Matthew Graham mjg at cacr.caltech.edu
Tue Jul 29 22:19:10 PDT 2008


Hi,

OK, let's look at it this way: you have written a web service that  
returns a VOTable. The WSDL document will describe your service and  
specify the syntax of the request and response messages. Obviously  
what you would like to say (in a machine-readable format) is that the  
response message contains a VOTable. The style of web service that we  
advocate (doc/lit wrapped) means that we define the datatypes that are  
used in the messages in terms of XML Schema contained in the WSDL.

It is the inadequacies of the SOAP code that do not understand VOTable  
that force you to think about describing your service as returning XML  
or a string instead. And the WSDL then becomes a poor man's  
description because there then has to be some other piece of  
description that tells me as a client that this XML or string that I  
am getting from your service is really a VOTable. What is that other  
description? Is it machine readable?

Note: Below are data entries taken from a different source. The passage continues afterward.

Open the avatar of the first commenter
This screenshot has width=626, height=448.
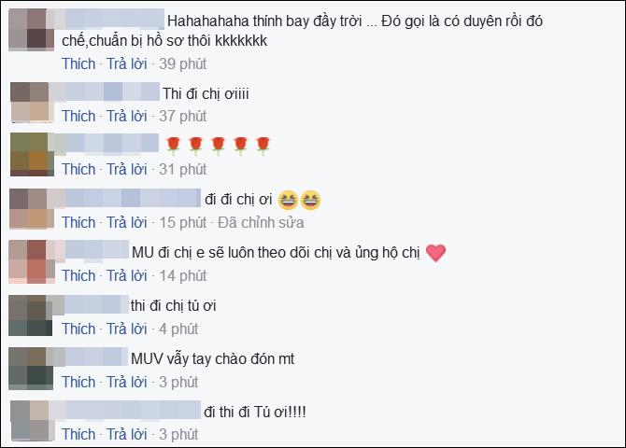tap(31, 30)
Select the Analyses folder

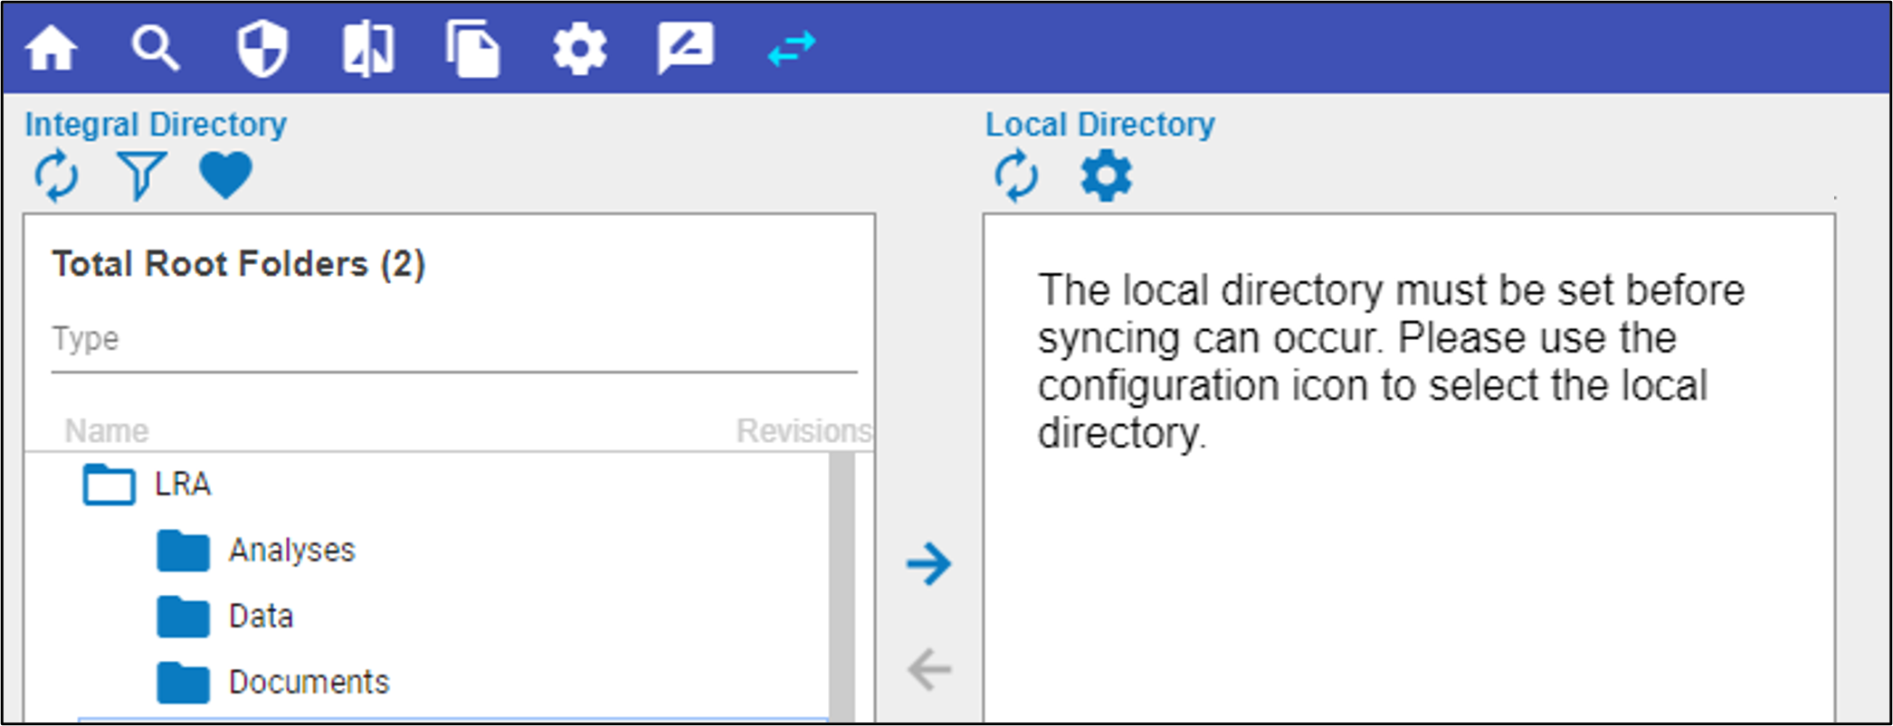(291, 551)
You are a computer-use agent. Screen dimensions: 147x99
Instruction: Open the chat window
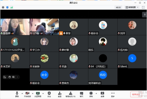pyautogui.click(x=81, y=94)
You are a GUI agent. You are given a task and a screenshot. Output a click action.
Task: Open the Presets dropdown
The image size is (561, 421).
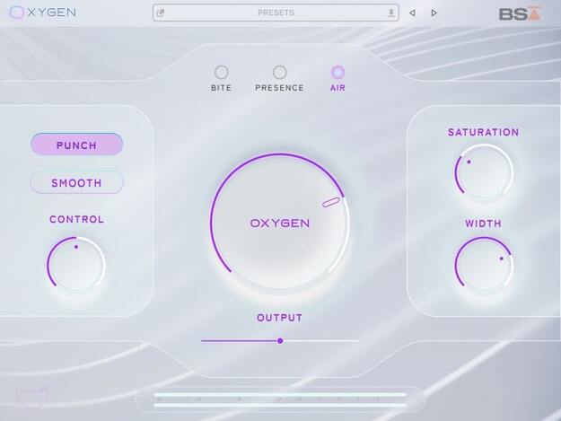click(x=276, y=13)
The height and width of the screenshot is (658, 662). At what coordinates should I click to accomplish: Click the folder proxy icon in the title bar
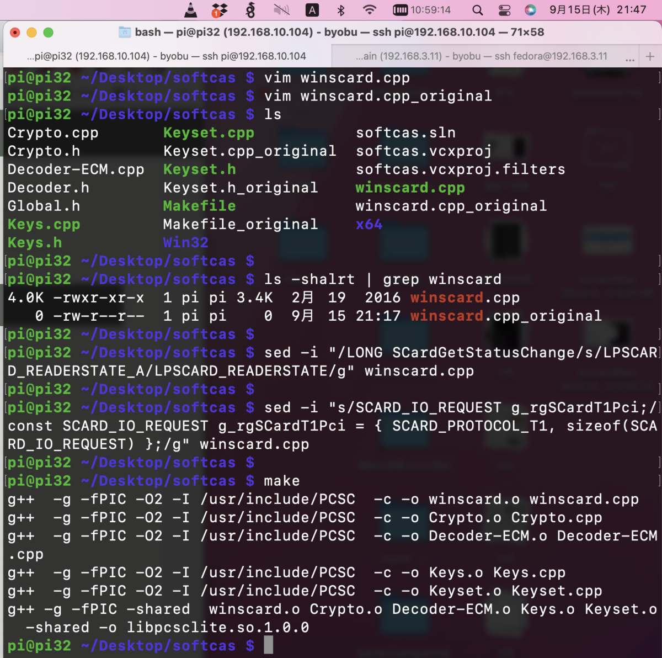[x=124, y=32]
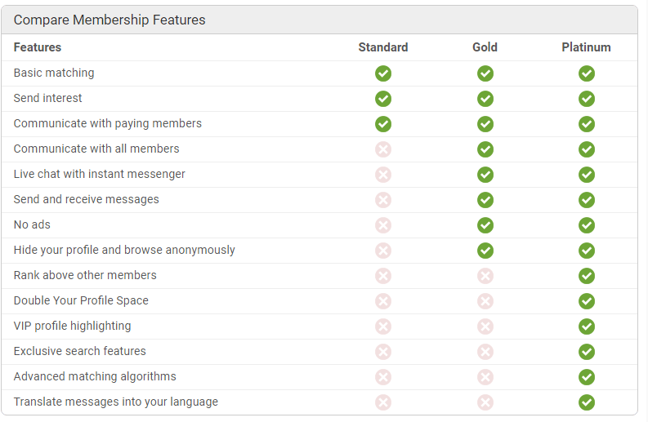Select the Platinum column header
The height and width of the screenshot is (422, 648).
point(586,47)
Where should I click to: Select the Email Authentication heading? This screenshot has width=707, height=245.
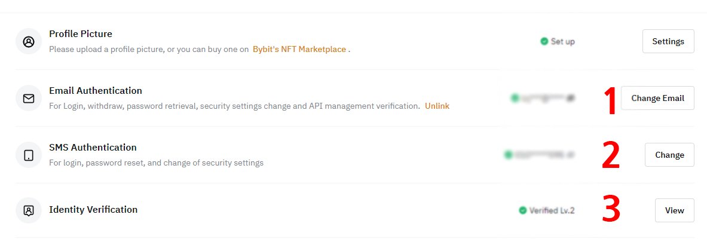[x=96, y=91]
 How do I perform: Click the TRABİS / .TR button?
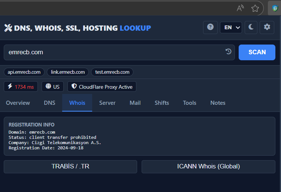(70, 167)

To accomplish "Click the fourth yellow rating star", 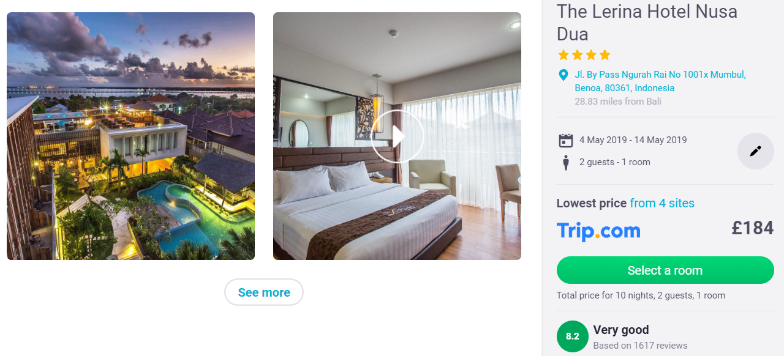I will tap(605, 55).
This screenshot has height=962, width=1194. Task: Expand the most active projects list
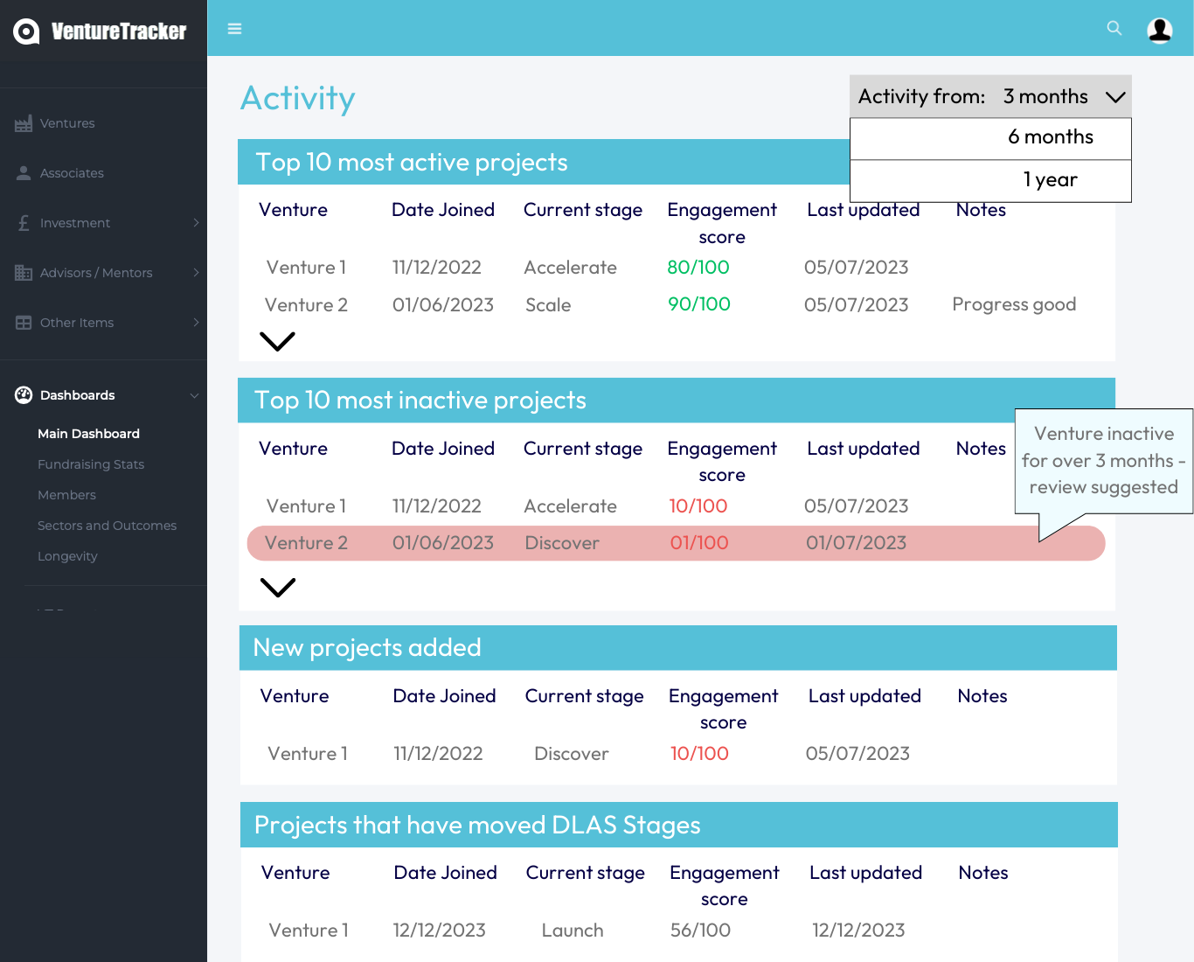point(278,341)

How do I find it? etc.

VOTable is a transport format that does not play very well with the  
tools that are supposed to use it.

	Cheers,

	Matthew

On Jul 29, 2008, at 9:34 PM, Doug Tody wrote:

> Hi Matthew -
>
> Thanks, that is what I needed to know.
>
> I think the SOAP code should be treating the VOTable as either
> your case 1 or 2 (string or XML-formatted string), but not as 3
> (VOTable with schema).  Aside from asking for trouble from such
> a complex schema, and having redundant object verification, it
> is inefficient to carry schema validation this far.  The VOTable
> should be passed through either as a string or as an XML formatted
> string, probably the former, with the client using real class code
> (a VOTable library) to deal with it.  Aside from reducing complexity
> and improving efficiency, if I were writing an application I would
> prefer to discover object-related errors when I deal with the object,
> not at the level of the low level interface.
>
> It is not clear to me that this means a client can't use a toolkit -
> if the WSDL treats a complex document as a string one could probably
> still use a toolkit or framework.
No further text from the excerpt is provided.